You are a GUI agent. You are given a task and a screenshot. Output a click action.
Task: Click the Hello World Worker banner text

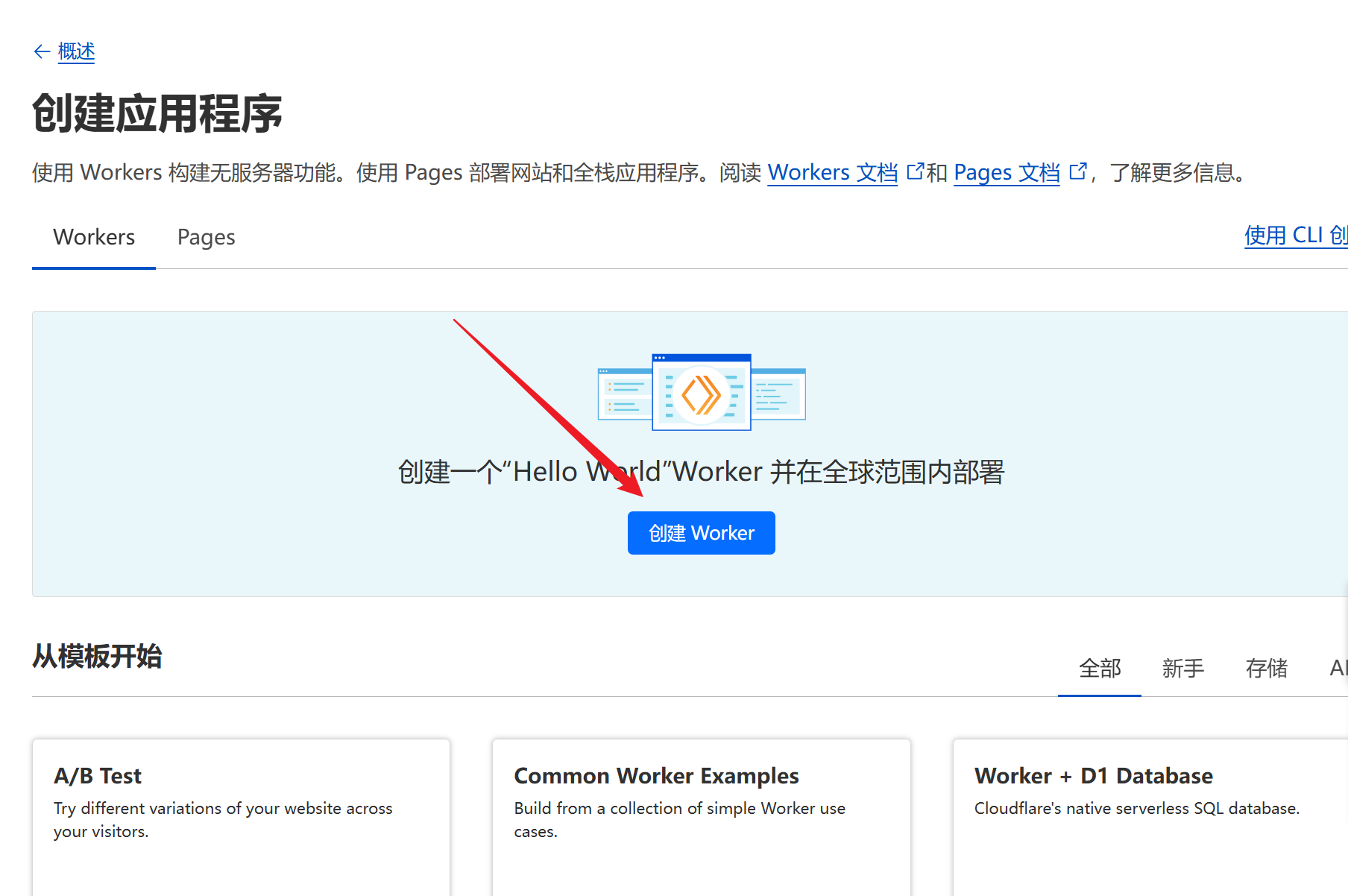(701, 472)
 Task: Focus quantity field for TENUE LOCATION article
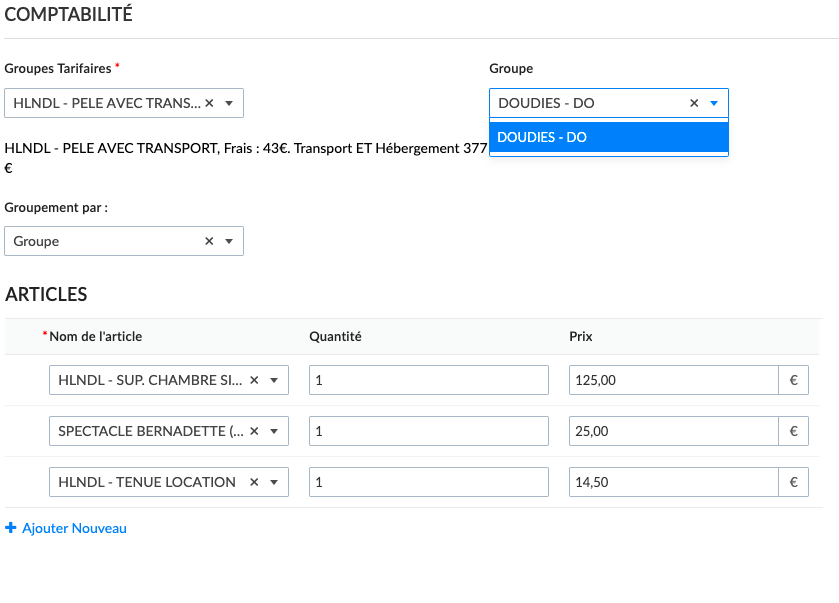coord(428,482)
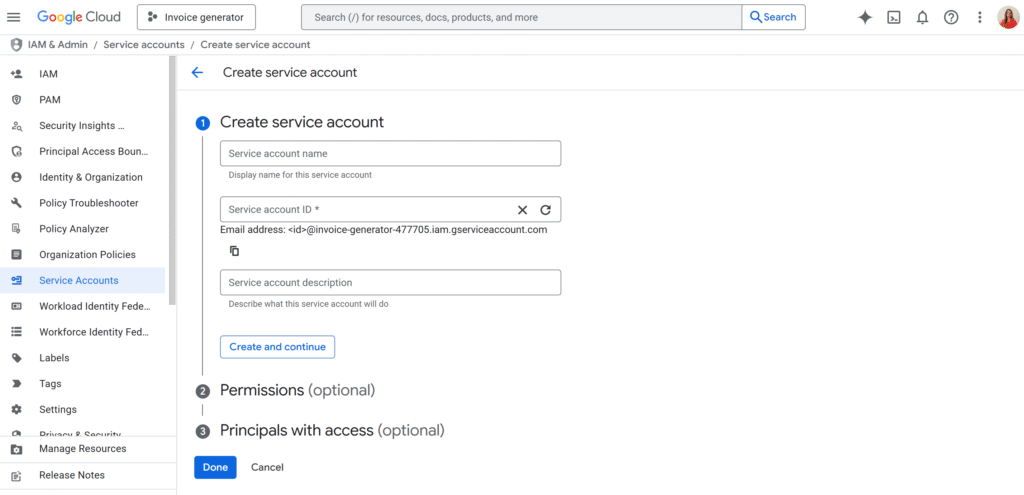Go to Organization Policies in sidebar
1024x495 pixels.
87,255
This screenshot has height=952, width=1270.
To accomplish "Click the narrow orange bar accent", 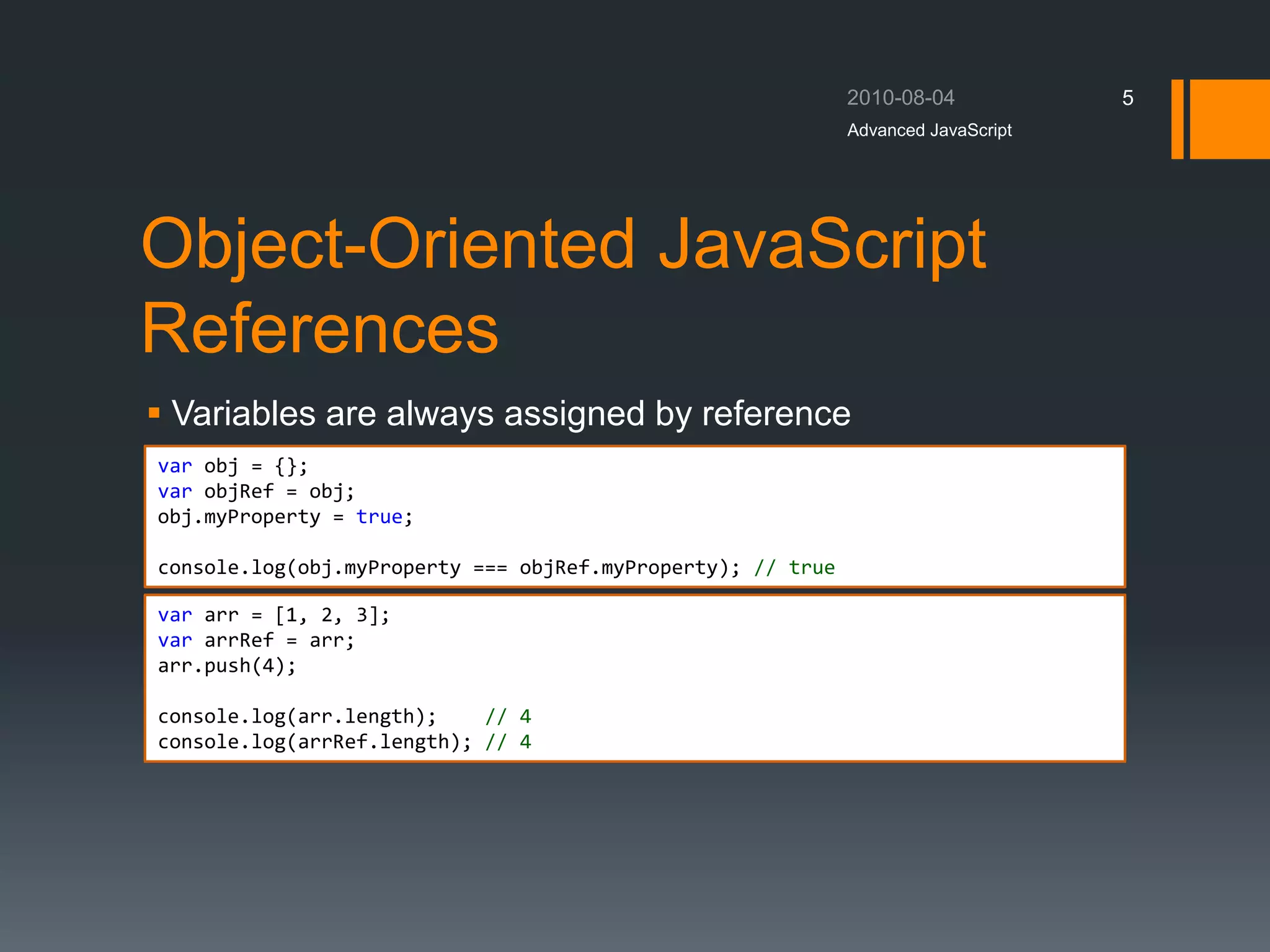I will [1177, 119].
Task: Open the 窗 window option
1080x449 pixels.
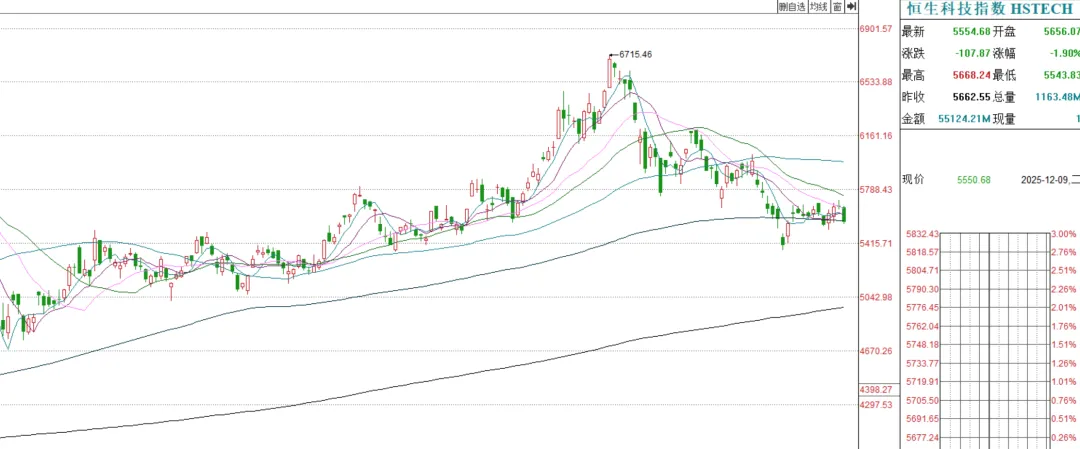Action: 837,7
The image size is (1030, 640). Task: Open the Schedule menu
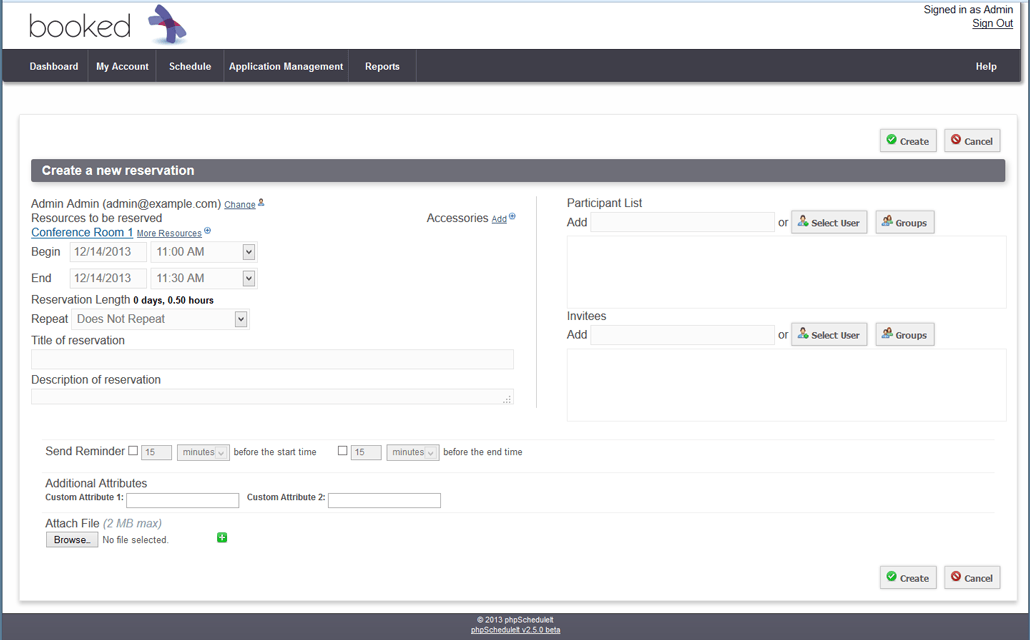pos(190,67)
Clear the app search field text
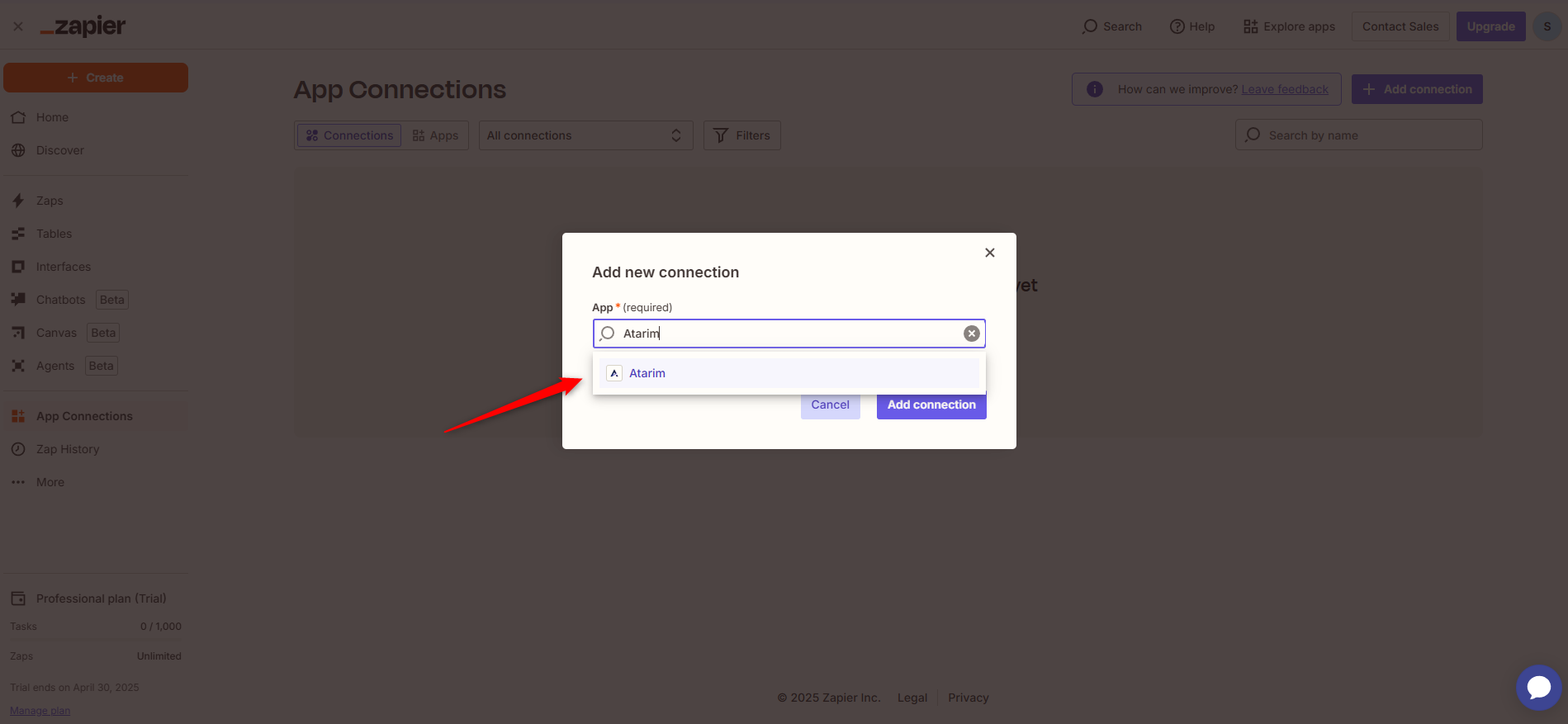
----------------------------------------
• [Stated goal]
Please rewrite the records from the line with "The image size" through the end of the records, replacing "Schedule" with "Calendar" and leaving everything else unchanged. Omit the pictures from your answer.

• [Response to this task]
The image size is (1030, 640). Task: Open the Calendar menu
pos(190,67)
Clear the app search field text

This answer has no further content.